[RECORDS SUPPLIED]

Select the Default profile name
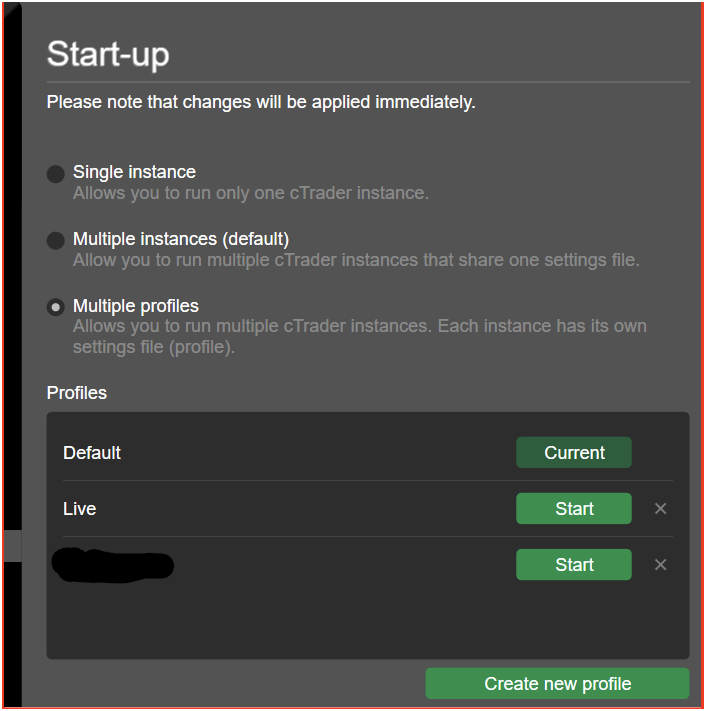Viewport: 706px width, 711px height. click(x=92, y=453)
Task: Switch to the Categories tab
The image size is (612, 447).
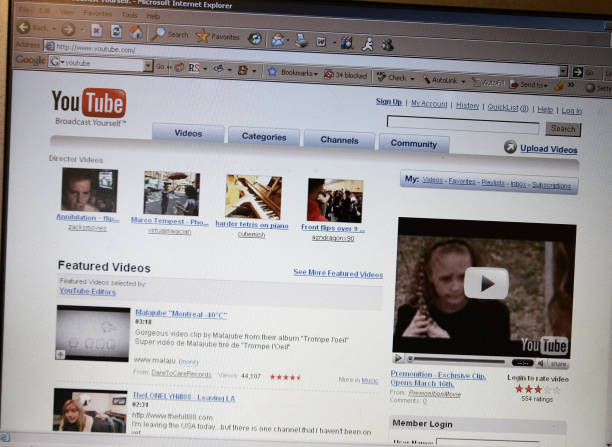Action: pyautogui.click(x=264, y=137)
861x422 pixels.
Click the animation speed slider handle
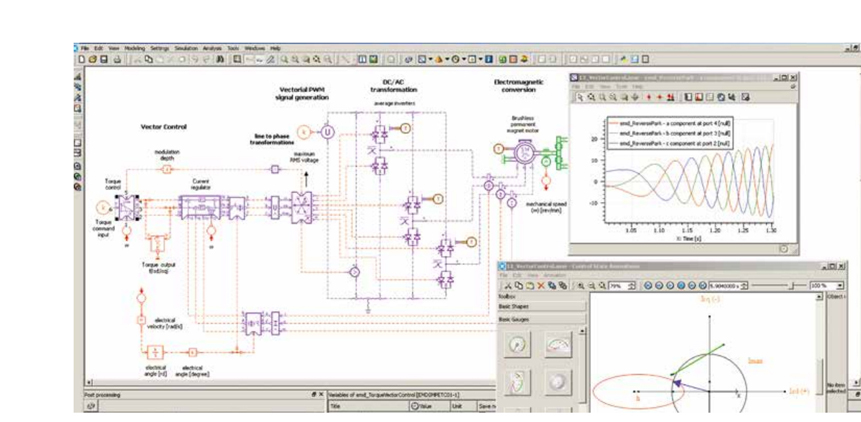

[AIM OF THE TASK] Reproduce only the lines from the line that holds "861x422 pixels." through the end of the records, exactly as they stand, both ends included and pictures excluded.

[SOLVED EXERCISE]
861x422 pixels.
Click the animation speed slider handle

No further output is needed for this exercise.